DETERMINATION OF PATIENT SPECIFIC S-VALUES CORRELATED WITH NONINVASIVE PATIENT ATTRIBUTES

Abstract

Introduction: Nuclear medicine procedures are the second largest source of medical ionizing radiation, behind only computed tomography. The current population has been exposed to medical imaging more than previous generations, therefore knowledge of absorbed dose (ionizing) is not only an important component of patient care, but may have epidemiological implications as well. Unlike other modalities, in nuclear medicine a clinician can often decrease the patient’s administered activity at the expense of extending the acquisition time, administration therefore is not a binary decision . It should be noted radionuclide dosimetry can be accurately calculated if sufficient data is available. However, in most cases crucial information such as uptake, biokinetics and anatomical details cannot or will not be known a priori. Furthermore, the dosimetric process is often arduous, requiring intensive resources with respect to personnel and technology. Convenient models based on MIRD formalism have been developed to overcome the aforementioned challenges. Unfortunately, the models are not patient specific which causes inaccuracies, one such shortcoming centers around spatial variances. In the MIRD schema S values denote the mean absorbed dose to a target volume (organ) per unit activity in a source region (organ). The S values are based on phantom models for specific radionuclides, in the MIRD schema they are separable from the kinetic aspects of nuclear medicine. To improve patient specific nuclear medicine dosimetry S values will be determined for patients directly. The analysis will be conducted for radionuclides of interest and select organs. The range of organ S values will be examined to determine the need of personalization and its possible benefit. The results will be benchmarked against modern phantom models (dosimetric software), with the goal of personalizing phantom results through the utilization of basic patient attributes.

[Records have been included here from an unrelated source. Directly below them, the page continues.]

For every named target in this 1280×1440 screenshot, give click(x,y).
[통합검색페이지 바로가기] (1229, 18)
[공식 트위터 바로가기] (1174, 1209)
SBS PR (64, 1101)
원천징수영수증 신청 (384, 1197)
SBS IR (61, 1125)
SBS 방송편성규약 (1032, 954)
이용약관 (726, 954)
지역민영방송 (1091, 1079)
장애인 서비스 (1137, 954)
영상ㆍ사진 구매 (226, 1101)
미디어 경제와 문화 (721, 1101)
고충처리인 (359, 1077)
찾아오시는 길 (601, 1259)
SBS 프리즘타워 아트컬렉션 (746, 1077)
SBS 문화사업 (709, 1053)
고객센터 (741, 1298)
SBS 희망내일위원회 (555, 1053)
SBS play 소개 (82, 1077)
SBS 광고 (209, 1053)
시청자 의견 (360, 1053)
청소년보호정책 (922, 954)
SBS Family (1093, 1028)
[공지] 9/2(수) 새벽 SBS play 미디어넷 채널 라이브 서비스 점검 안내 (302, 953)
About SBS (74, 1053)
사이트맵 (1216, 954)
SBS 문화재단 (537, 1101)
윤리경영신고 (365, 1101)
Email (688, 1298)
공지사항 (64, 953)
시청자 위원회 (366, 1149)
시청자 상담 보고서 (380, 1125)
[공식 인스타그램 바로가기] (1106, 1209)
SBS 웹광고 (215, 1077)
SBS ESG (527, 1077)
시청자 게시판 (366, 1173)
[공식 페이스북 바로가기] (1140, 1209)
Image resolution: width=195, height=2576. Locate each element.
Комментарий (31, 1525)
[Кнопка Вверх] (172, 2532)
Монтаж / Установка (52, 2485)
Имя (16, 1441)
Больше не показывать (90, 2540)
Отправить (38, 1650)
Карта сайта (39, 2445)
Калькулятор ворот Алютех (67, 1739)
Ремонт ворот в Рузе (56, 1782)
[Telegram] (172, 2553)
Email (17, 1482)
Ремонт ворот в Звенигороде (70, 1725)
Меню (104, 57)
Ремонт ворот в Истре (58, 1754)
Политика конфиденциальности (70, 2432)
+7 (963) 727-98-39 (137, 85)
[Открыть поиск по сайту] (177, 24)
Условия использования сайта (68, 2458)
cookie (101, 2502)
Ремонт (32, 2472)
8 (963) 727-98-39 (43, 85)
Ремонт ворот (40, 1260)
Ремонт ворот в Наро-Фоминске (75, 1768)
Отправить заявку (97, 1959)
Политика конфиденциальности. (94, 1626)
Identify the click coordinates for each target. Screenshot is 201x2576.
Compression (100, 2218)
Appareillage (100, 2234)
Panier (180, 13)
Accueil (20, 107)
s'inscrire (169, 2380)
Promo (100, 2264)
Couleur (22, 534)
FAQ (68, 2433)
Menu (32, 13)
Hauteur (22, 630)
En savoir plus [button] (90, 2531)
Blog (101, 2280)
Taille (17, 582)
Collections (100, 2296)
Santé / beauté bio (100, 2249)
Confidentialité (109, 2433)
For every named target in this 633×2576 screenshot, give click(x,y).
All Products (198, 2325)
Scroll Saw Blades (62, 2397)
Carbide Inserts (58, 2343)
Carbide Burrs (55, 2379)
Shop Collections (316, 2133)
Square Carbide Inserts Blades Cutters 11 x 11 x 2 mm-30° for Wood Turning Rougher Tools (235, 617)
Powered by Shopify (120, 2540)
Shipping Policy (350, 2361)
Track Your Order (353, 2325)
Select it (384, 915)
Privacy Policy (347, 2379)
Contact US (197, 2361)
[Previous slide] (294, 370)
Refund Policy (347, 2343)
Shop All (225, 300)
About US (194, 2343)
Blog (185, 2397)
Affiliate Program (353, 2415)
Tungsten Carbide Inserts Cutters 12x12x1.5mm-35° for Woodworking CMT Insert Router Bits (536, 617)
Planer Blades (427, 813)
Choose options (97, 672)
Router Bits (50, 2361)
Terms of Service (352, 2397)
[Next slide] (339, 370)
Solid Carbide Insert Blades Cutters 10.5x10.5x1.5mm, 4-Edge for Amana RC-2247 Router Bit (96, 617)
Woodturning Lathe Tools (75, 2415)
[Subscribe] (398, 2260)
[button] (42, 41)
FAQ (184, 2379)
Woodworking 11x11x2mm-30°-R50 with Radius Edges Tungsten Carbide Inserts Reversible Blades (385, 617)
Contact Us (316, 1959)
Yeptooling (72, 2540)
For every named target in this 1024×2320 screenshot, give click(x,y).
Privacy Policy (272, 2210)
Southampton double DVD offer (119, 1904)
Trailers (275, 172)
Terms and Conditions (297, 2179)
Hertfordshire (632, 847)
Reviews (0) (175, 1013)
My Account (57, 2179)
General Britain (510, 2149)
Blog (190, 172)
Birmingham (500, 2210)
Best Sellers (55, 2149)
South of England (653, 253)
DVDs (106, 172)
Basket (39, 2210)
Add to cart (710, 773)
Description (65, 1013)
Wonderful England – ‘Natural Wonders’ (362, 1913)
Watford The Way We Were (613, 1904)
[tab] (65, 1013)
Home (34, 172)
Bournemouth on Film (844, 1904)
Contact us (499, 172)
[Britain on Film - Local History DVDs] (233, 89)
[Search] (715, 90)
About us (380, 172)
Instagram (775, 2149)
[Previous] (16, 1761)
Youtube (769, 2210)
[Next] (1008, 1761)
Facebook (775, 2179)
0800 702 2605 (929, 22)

Methods: To evaluate the variances between the S-values of patients and phantoms, one needs diagnostic images. The gold standard modality of anatomical imaging is computed tomography. Fifty-six patient computed tomography exams were made available by the National Institutes of Health (NIH), along with information regarding the patient’s sex, age, height and weight. The patient images were de-identified prior, the clinical images contained the structures of the Chest, Abdomen and Pelvis of persons. The diagnostic images (CT) were segmented by TotalSegmentator which is a deep learning model, resulting in various structures. These structures were used to in part to create a source distribution and a lattice model for Monte Carlo implementation. The source energies and yields regarding emission was obtained from ICRP 107. Radiation transport is one of the areas that has greatly benefited from Monte Carlo methods. The Monte Carlo simulations conducted in this work utilize MCNP 6.2 which is a general-purpose, continuous-energy, generalized-geometry, time-dependent, Monte Carlo radiation transport code. The S values were calculated for a number of target organs (spleen, kidneys, pancreas, stomach, liver and lungs) resulting from activity in the patient’s kidneys for (Tc-99m, F-18, Lu-177 and I-131). The results were compared and benchmarked versus NCINM a modern dosimetry program based in part on phantom models. Results: The variation of S values for adult target organs were found to significant. The variation between the minimum and maximum S values for patients ranged from a two-fold to a five-fold factor and therefore supports the need for personalization. Benchmarking the S values with NCINM revealed in most cases the phantoms were contained within the patient’s distribution if not centered, which adds to the simulation’s credibility. The patient specific values were normalized to their appropriate NCINMphantom models. Significant correlation was found between the patient’s BMI and their normalized S values irrespective of radionuclide. The correlation is believed to be due to internal shielding. Based on a linear fit the NCINM model was extended or personalized. This extension greatly reduced the variation between actual S values and the NCINM dosimetry model. The interquartile range of the distribution of most organ S values were decreased by 50 percent.